2. In dem Fall des (früheren) Steuerberaters kam die Ausschließung aus dem Beruf in Betracht.

a) Die ihm gemachten Vorwürfe sind schwerwiegend und zahlreich.

Er hat danach u. a. durch das Unterlassen rechtzeitiger Information seine Auftraggeber unvorhergesehenen Zahlungsverlangen von Vollziehungsbeamten in Vollstreckungsverfahren wegen Gerichtskosten in empfindlicher Höhe ausgesetzt.

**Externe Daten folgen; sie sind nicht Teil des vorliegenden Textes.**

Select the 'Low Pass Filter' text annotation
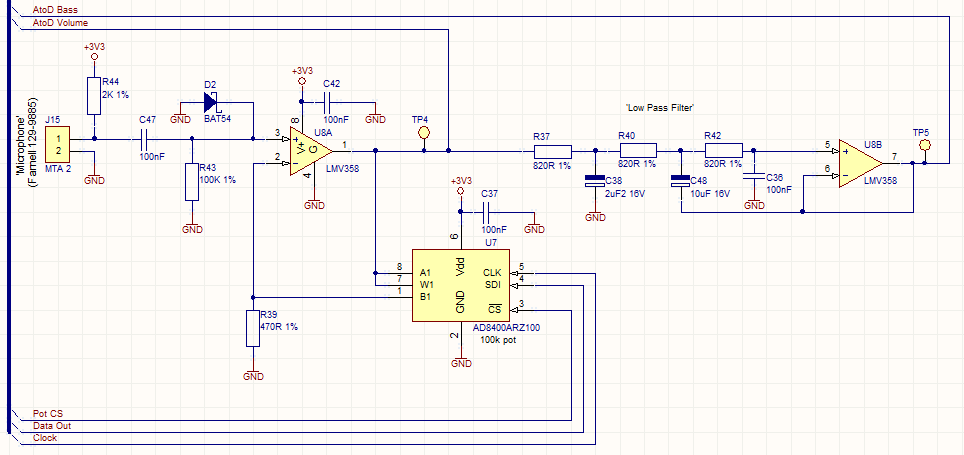Screen dimensions: 964x455 pos(659,107)
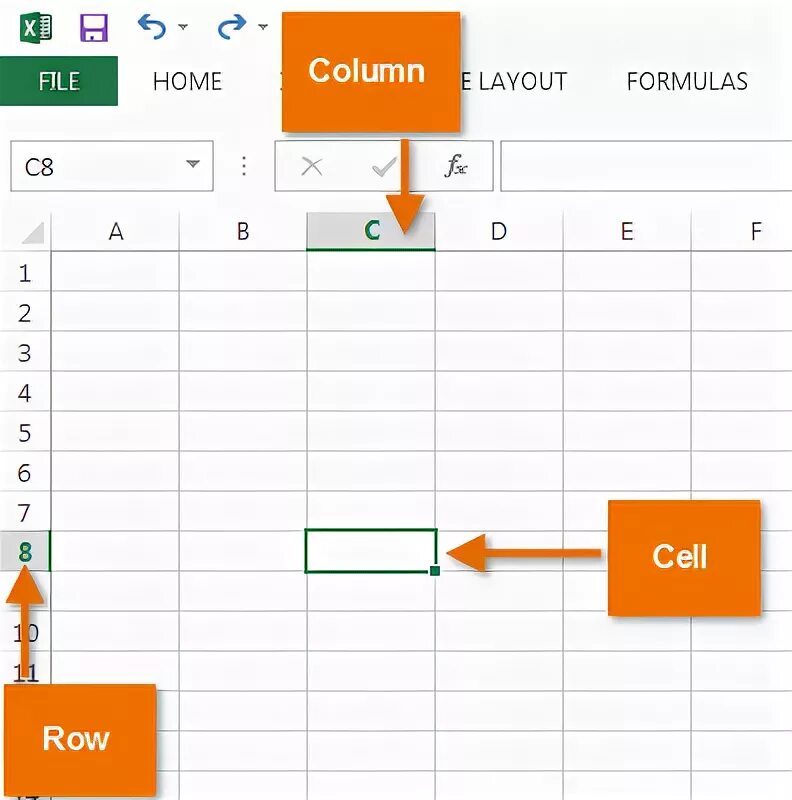The image size is (792, 800).
Task: Open the PAGE LAYOUT ribbon tab
Action: tap(513, 81)
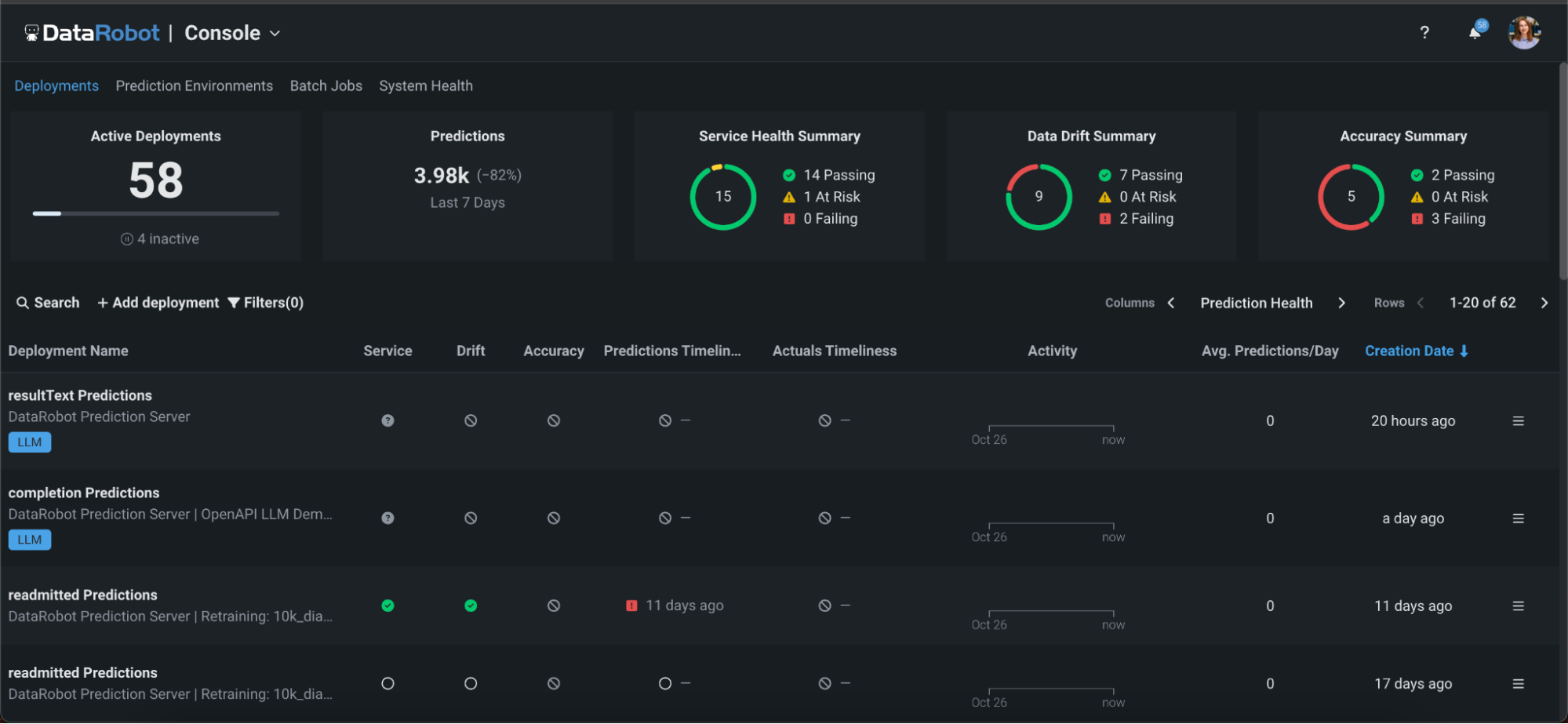Switch to the Prediction Environments tab
The height and width of the screenshot is (724, 1568).
194,85
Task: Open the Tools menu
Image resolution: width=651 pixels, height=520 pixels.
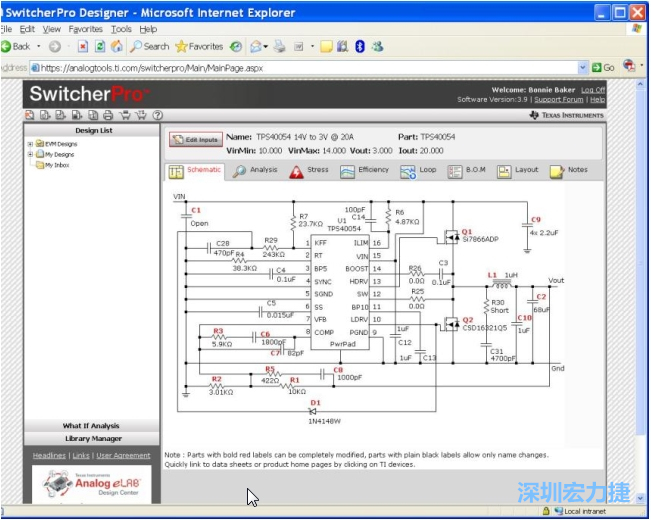Action: pos(121,29)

Des Weiteren hat er danach ohne Abstimmung mit Auftraggebern im Hinblick auf das bestehende Kostenrisiko Einsprüche eingelegt, Klagen vor dem Hessischen Finanzgericht erhoben und weitere Rechtsbehelfe beim Finanzgericht und Bundesfinanzhof anhängig gemacht – zum Teil ohne vorher Rechtschutzzusagen eingeholt zu haben, obwohl ihm das Bestehen von Rechtsschutzversicherungen seiner Auftraggeber bekannt war, und zum Teil mit zu Lasten seiner Auftraggeber immer wieder geltend gemachten Rechtsschutzgesuchen, die die Finanzgerichte und Bundesfinanzhof bereits wiederholt als rechtsmissbräuchlich beurteilt hatten.

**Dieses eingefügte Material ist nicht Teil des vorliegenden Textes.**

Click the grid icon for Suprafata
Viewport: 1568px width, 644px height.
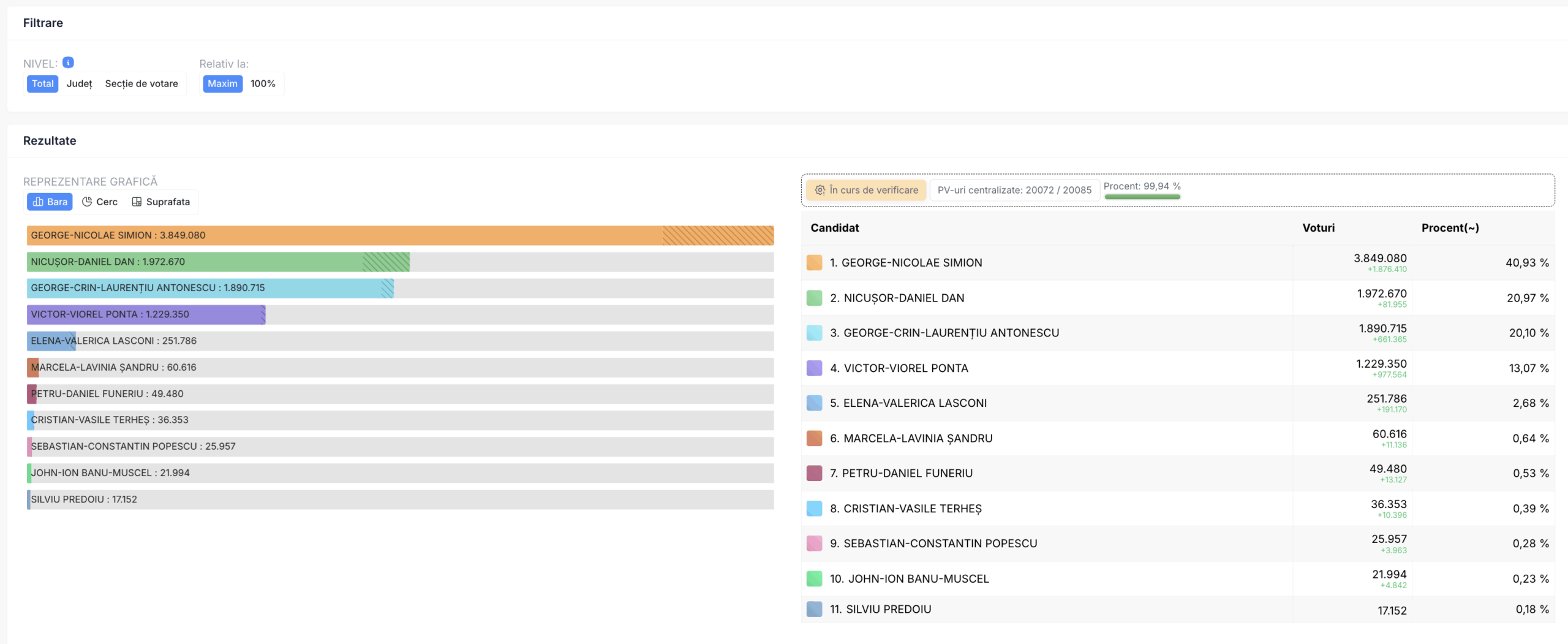click(x=137, y=202)
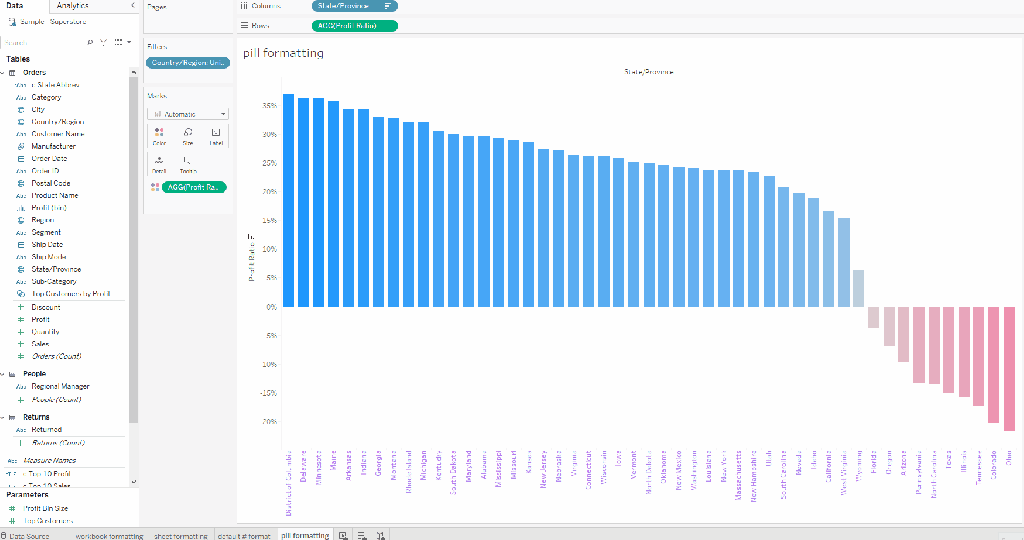Switch to the Analytics tab
The height and width of the screenshot is (540, 1024).
pos(72,6)
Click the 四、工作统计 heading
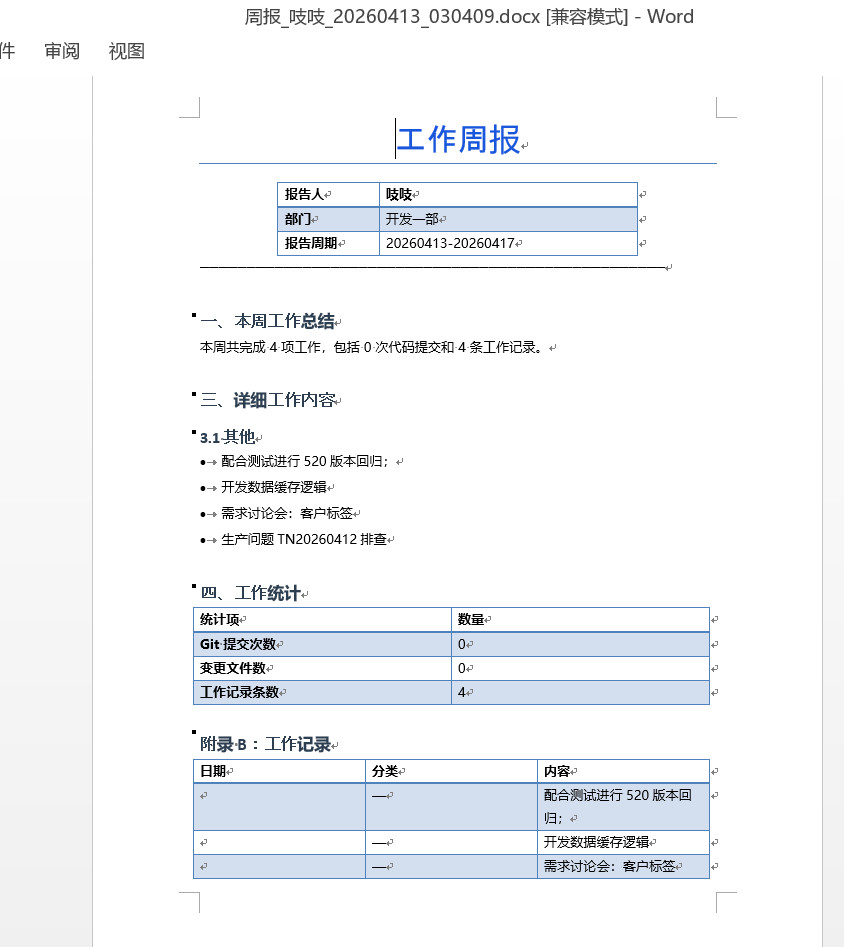844x947 pixels. pyautogui.click(x=250, y=593)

Außerdem wird dem (früheren) Steuerberater der Vorwurf gemacht, gegen den erklärten Willen von Auftraggebern nach Kündigung des Beratungsvertrags und Vollmachtentzugs gehandelt zu haben. Er hat danach trotz Auflösung des Beratungsverhältnisses, ohne Gegenansprüche zu haben, Handakten – auch nach zwischenzeitlich erfolgter Einschaltung von Rechtsanwälten und anderen Steuerberatern durch seine früheren Auftraggeber – nicht herausgegeben und vor allem weiter steuerberatende Tätigkeiten bis hin zur Einlegung von Revision beim Bundesfinanzhof entfaltet.

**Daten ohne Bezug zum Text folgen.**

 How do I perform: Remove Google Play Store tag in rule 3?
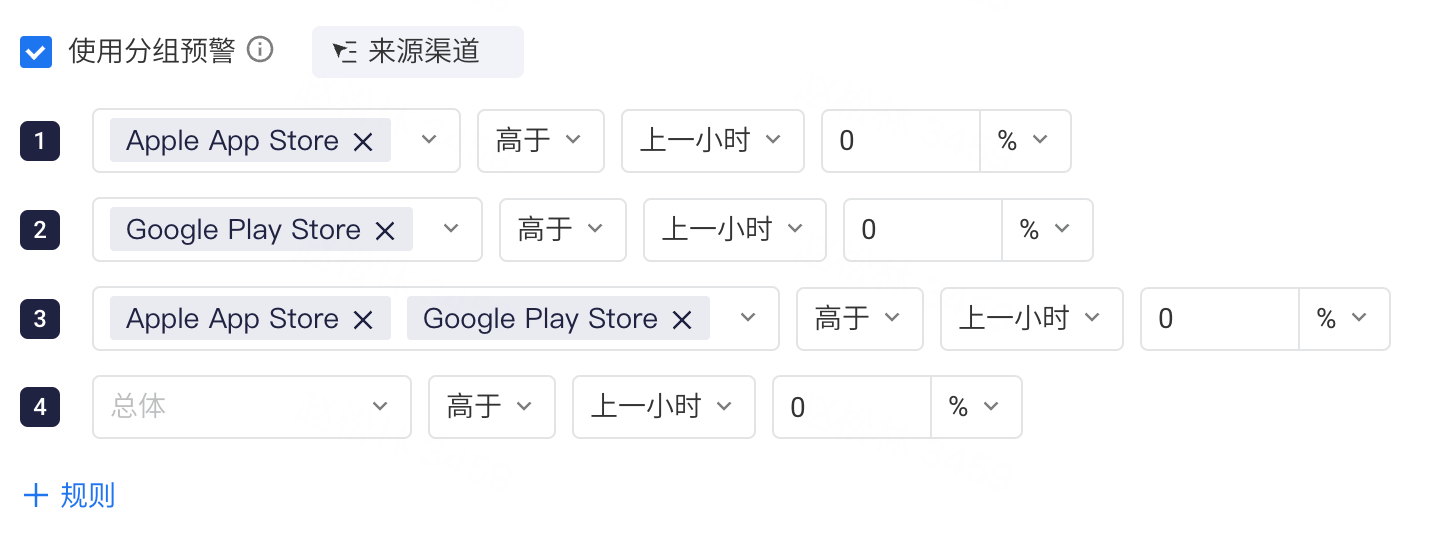(x=682, y=320)
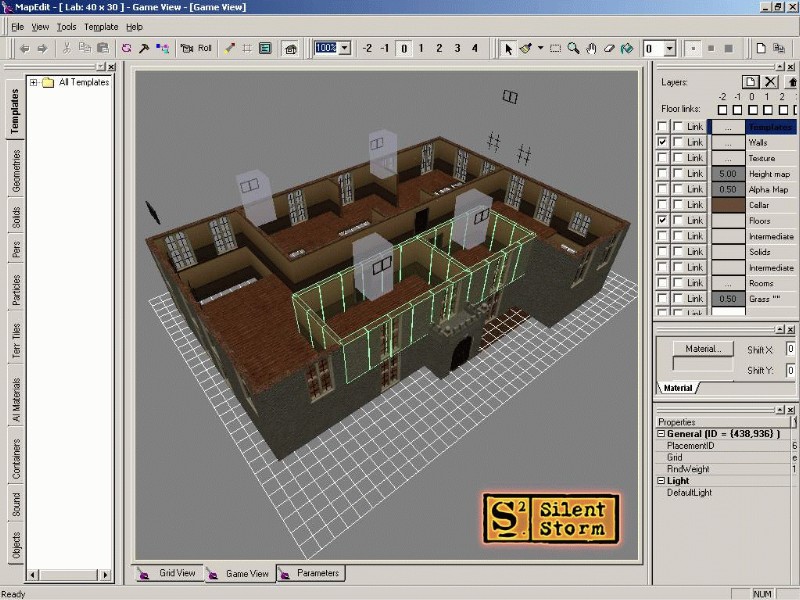Collapse the General properties section
The height and width of the screenshot is (600, 800).
(x=661, y=434)
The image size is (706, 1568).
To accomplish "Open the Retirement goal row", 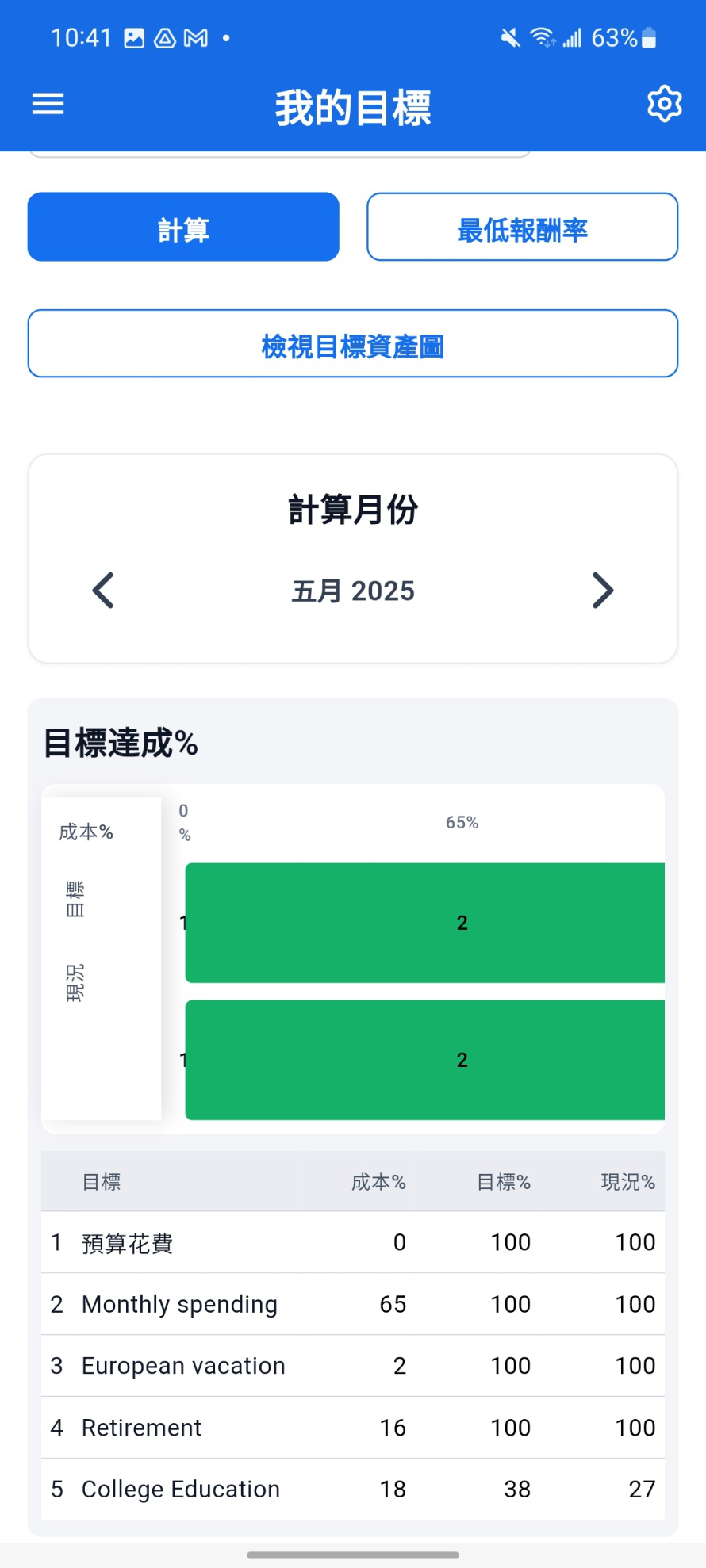I will pyautogui.click(x=353, y=1428).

b) Die Ausschließung aus dem Beruf kam im Hinblick auf Gewicht und Vielzahl der Vorwürfe sowie im Hinblick auf seine die beruflichen Fehlleistungen begleitende innere Einstellung in Betracht.

Aufgrund der in der Hauptverhandlung verlesenen Schriftstücke steht zur Überzeugung der Kammer fest, dass der (frühere) Steuerberater sich in seinem Denken und Handeln vom Be...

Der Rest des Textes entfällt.